**简短练习 1**
请根据原文摘录回答下列问题，每题一行，答案按 (a)、(b)、(c) 标注。
(a) 日志服务器的地址是什么？
(b) 上传数据时设置的请求方法是什么？
(c) 生成的事件日志的记录数是多少？
**简短练习 2**
找出记录中所有含有字符串“Select”的行，并逐行抄出。

**原文摘录**

日志发送工具类: LogUploader

向服务器发送生成的日志的工具类

package com.donglin.gmall.mock.util

import java.io.OutputStream
import java.net.{HttpURLConnection, URL}


object LogUpload {
  /*发送日志*/
  def sendLog(log: String): Unit = {
    try {
      // 1. 日志服务器的地址
      val logUrl = new URL("http://hadoop12:8080/log")
      // 2. 得到一个 HttpURLConnection
      val conn: HttpURLConnection = logUrl.openConnection().asInstanceOf[HttpURLConnection]
      // 3. 设置请求方法(上传数据一般使用 post 请求)
      conn.setRequestMethod("POST")
      // 4. 用来供server进行时钟校对的
      conn.setRequestProperty("clientTime", System.currentTimeMillis + "")
      // 5. 允许上传数据
      conn.setDoOutput(true)
      // 6. 设置请求的头信息, post 请求必须这样设置
      conn.setRequestProperty("Content-Type", "application/x-www-form-urlencoded")
      // 7. 获取上传用的输出流
      val out: OutputStream = conn.getOutputStream
      // 8. 写出数据
      out.write(("log=" + log).getBytes())
      // 9. flush
      out.flush()
      // 10. 关闭资源
      out.close()
      // 11. 获取响应码.  (或者获取响应信息也行, 否则不会发送请求到服务器)
      val code: Int = conn.getResponseCode
      println(code)
    } catch {
      case e: Exception => e.printStackTrace()
    }
  }

}

生成日志: JsonMock

生成模拟数据

package com.donglin.gmall.mock

import java.util.Date

import com.alibaba.fastjson.{JSON, JSONObject}
import com.donglin.gmall.mock.util.{LogUpload, RandomNumUtil, RandomOptions}

object JsonMock {

    val startupNum = 100000 // 生成的启动日志的记录数
    val eventNum = 200000 // 生成的事件日志的记录数

    // 操作系统的分布
    val osOpts = RandomOptions(("ios", 3), ("android", 7))

    // 日志开始时间
    var startDate: Date = _
    // 日志结束时间
    var endDate: Date = _

    // 地理位置分布
    val areaOpts = RandomOptions(
        ("beijing", 20), ("shanghai", 20), ("guangdong", 20),
        ("hebei", 5), ("heilongjiang", 5), ("shandong", 5),
        ("tianjin", 5), ("guizhou", 5), ("shangxi", 5),
        ("sichuan", 5), ("xinjiang", 5)

**所示记录**
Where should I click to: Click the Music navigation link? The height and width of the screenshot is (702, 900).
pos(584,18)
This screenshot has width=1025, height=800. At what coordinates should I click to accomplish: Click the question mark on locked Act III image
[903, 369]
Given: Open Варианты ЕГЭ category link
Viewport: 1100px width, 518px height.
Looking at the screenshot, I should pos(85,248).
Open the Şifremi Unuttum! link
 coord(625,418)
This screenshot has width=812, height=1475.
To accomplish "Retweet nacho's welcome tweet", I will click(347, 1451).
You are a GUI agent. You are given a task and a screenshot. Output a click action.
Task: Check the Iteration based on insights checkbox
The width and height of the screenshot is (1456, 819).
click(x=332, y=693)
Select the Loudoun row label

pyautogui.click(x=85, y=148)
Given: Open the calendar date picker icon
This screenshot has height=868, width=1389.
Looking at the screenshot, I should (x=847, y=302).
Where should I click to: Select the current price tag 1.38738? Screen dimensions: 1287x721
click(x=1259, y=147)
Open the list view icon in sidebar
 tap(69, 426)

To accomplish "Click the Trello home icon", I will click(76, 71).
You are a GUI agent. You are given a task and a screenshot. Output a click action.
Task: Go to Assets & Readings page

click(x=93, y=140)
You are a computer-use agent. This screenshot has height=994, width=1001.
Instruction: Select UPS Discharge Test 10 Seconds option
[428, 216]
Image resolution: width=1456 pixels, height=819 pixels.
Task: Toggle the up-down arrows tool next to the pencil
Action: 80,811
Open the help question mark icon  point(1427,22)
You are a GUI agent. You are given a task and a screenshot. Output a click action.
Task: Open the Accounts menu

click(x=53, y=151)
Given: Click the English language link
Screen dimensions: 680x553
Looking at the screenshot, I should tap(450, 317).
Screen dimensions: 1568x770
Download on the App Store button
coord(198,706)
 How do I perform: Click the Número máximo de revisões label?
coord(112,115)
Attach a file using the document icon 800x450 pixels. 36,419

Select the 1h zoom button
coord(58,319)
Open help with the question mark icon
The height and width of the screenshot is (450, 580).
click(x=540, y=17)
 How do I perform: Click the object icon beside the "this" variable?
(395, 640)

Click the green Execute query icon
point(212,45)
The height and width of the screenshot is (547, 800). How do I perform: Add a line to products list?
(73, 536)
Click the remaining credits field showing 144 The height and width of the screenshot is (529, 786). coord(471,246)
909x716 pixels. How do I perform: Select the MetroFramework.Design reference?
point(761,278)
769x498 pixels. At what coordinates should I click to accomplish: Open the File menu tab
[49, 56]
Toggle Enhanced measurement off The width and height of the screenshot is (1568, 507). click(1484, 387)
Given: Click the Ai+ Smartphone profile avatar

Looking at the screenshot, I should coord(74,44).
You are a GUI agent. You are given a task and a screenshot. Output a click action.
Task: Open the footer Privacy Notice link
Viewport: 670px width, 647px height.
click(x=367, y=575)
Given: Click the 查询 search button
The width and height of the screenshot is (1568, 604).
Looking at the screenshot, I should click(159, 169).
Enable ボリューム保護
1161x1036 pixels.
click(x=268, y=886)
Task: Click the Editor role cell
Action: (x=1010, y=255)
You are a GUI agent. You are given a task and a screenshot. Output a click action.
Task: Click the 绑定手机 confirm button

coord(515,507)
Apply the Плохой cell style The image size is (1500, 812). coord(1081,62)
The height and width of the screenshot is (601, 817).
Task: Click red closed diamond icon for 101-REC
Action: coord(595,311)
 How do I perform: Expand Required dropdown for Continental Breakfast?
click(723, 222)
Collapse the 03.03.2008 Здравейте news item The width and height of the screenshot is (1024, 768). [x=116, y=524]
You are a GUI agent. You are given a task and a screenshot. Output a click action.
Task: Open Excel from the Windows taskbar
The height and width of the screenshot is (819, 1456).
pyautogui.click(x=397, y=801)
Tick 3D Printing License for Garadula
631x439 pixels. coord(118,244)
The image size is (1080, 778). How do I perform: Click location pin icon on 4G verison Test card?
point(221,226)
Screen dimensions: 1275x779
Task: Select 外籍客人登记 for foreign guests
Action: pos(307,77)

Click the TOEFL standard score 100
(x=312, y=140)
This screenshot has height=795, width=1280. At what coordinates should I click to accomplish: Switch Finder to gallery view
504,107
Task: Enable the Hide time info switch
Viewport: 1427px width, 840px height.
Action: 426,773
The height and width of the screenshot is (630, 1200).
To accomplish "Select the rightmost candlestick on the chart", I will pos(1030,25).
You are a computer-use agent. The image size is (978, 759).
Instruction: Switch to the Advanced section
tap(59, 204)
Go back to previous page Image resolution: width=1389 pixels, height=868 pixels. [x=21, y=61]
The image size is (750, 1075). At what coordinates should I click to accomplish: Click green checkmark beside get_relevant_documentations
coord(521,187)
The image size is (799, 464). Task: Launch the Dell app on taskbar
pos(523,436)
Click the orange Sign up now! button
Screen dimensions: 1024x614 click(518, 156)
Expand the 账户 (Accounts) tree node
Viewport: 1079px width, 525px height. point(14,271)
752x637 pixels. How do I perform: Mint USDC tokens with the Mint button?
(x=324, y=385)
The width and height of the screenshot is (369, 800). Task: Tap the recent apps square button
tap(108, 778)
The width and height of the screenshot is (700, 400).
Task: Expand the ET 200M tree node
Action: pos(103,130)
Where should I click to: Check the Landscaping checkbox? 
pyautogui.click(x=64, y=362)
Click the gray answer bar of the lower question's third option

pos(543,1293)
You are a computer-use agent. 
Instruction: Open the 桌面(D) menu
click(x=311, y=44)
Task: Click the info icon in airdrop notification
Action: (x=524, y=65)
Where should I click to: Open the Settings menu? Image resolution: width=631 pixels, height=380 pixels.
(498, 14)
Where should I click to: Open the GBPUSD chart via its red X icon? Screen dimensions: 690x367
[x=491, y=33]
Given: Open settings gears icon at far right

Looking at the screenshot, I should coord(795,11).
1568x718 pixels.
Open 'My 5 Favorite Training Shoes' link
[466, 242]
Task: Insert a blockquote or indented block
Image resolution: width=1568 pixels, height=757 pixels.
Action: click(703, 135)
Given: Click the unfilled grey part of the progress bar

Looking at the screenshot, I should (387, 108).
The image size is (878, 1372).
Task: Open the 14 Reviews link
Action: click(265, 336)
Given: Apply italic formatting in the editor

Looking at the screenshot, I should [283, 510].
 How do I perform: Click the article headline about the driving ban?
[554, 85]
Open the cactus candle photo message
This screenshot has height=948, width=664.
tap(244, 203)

**任务输出 1**
(a) http://hadoop12:8080/log
(b) POST
(c) 200000

**任务输出 2**
Select the Loudoun row label
Where should I click to: Select the current price tag 1.38738? Screen dimensions: 1287x721
Instruction: Select UPS Discharge Test 10 Seconds option
Select the 1h zoom button
909x716 pixels. How do I perform: Select the MetroFramework.Design reference?
Task: Select 外籍客人登记 for foreign guests
To accomplish "Select the rightmost candlestick on the chart", I will pos(1030,25).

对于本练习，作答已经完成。